The first line of the entries below, the line containing "090-10 66 00 (96, 2094)", and every line between them should be repeated exactly, and nothing else.

### Information provided

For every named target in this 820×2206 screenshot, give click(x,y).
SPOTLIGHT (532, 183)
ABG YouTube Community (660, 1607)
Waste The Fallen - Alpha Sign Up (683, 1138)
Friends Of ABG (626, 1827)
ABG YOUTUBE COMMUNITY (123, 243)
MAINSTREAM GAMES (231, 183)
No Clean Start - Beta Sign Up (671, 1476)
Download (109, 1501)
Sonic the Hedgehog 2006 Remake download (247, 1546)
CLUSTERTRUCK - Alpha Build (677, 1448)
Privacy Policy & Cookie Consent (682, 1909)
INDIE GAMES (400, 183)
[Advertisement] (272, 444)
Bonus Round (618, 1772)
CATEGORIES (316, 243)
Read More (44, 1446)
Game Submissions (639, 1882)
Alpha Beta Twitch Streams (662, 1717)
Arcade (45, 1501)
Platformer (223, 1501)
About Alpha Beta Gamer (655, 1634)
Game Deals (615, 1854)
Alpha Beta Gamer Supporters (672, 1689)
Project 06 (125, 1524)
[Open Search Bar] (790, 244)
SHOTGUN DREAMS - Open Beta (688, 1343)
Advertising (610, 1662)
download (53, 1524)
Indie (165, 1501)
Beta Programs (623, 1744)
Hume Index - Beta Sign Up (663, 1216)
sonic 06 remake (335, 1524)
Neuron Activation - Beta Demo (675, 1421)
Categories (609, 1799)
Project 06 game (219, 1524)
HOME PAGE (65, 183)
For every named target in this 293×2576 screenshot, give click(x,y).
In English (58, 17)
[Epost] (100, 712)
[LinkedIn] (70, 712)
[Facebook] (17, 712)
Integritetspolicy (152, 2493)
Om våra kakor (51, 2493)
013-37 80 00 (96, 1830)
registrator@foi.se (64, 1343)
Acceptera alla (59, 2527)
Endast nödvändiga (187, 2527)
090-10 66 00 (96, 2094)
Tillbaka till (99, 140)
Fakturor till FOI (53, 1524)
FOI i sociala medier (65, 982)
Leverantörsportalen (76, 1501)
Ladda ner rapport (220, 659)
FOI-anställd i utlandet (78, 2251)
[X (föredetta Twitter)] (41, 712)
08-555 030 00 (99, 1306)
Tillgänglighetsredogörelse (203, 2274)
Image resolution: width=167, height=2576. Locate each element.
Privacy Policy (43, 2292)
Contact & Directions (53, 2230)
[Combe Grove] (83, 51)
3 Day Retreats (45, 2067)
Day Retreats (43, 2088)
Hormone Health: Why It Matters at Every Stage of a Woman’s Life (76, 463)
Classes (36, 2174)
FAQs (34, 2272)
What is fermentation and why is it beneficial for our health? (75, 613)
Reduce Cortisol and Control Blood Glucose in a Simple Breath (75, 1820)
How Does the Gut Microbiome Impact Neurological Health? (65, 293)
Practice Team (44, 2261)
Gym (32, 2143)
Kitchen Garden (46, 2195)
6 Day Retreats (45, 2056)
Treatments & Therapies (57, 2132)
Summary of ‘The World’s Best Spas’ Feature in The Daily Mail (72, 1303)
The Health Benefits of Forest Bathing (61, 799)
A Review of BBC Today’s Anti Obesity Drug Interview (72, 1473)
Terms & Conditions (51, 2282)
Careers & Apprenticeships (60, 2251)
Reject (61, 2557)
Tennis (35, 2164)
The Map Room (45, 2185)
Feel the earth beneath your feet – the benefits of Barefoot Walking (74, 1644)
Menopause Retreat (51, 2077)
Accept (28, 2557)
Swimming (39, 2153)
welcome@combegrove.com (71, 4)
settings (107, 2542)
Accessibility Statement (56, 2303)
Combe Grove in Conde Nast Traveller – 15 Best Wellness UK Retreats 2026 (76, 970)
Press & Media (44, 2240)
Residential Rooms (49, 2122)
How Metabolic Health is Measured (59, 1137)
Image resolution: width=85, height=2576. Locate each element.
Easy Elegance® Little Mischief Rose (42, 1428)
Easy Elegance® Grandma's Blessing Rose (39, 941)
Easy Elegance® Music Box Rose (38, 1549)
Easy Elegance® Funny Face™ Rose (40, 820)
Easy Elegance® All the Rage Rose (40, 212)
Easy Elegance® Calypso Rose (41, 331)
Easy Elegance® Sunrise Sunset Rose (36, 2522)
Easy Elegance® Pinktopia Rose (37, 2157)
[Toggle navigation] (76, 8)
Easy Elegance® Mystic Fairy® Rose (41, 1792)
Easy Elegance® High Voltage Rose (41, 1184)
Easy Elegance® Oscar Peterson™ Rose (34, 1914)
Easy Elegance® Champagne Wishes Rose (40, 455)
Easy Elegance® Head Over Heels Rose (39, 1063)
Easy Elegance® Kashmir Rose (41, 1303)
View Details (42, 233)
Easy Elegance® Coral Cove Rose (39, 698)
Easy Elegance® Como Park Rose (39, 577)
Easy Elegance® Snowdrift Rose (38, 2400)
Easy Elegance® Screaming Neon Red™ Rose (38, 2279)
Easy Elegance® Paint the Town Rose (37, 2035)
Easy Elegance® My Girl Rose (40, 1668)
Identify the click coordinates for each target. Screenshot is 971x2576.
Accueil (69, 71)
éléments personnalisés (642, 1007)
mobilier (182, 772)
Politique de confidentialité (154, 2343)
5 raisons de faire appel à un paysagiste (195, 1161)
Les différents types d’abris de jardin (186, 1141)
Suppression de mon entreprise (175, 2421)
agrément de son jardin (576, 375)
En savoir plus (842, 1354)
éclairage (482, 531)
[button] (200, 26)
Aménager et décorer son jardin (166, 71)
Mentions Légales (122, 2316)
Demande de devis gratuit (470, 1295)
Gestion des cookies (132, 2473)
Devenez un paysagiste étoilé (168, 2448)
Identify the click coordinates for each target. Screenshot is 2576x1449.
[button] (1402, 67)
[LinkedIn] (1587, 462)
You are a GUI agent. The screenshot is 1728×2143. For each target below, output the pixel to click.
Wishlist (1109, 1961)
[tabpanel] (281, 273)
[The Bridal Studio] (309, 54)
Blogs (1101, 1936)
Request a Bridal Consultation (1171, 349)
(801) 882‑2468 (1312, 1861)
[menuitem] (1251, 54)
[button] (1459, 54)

######

• [Task response]:
For every named target in this 820×2206 screenshot, give click(x,y).
SPOTLIGHT (532, 183)
ABG YouTube Community (660, 1607)
Waste The Fallen - Alpha Sign Up (683, 1138)
Friends Of ABG (626, 1827)
ABG YOUTUBE COMMUNITY (123, 243)
MAINSTREAM GAMES (231, 183)
No Clean Start - Beta Sign Up (671, 1476)
Download (109, 1501)
Sonic the Hedgehog 2006 Remake download (247, 1546)
CLUSTERTRUCK - Alpha Build (677, 1448)
Privacy Policy & Cookie Consent (682, 1909)
INDIE GAMES (400, 183)
[Advertisement] (272, 444)
Bonus Round (618, 1772)
CATEGORIES (316, 243)
Read More (44, 1446)
Game Submissions (639, 1882)
Alpha Beta Twitch Streams (662, 1717)
Arcade (45, 1501)
Platformer (223, 1501)
About Alpha Beta Gamer (655, 1634)
Game Deals (615, 1854)
Alpha Beta Gamer Supporters (672, 1689)
Project 06 (125, 1524)
[Open Search Bar] (790, 244)
SHOTGUN DREAMS - Open Beta (688, 1343)
Advertising (610, 1662)
download (53, 1524)
Indie (165, 1501)
Beta Programs (623, 1744)
Hume Index - Beta Sign Up (663, 1216)
sonic 06 remake (335, 1524)
Neuron Activation - Beta Demo (675, 1421)
Categories (609, 1799)
Project 06 game (219, 1524)
HOME PAGE (65, 183)
For every named target in this 293×2576 screenshot, give click(x,y).
In English (58, 17)
[Epost] (100, 712)
[LinkedIn] (70, 712)
[Facebook] (17, 712)
Integritetspolicy (152, 2493)
Om våra kakor (51, 2493)
013-37 80 00 (96, 1830)
registrator@foi.se (64, 1343)
Acceptera alla (59, 2527)
Endast nödvändiga (187, 2527)
090-10 66 00 (96, 2094)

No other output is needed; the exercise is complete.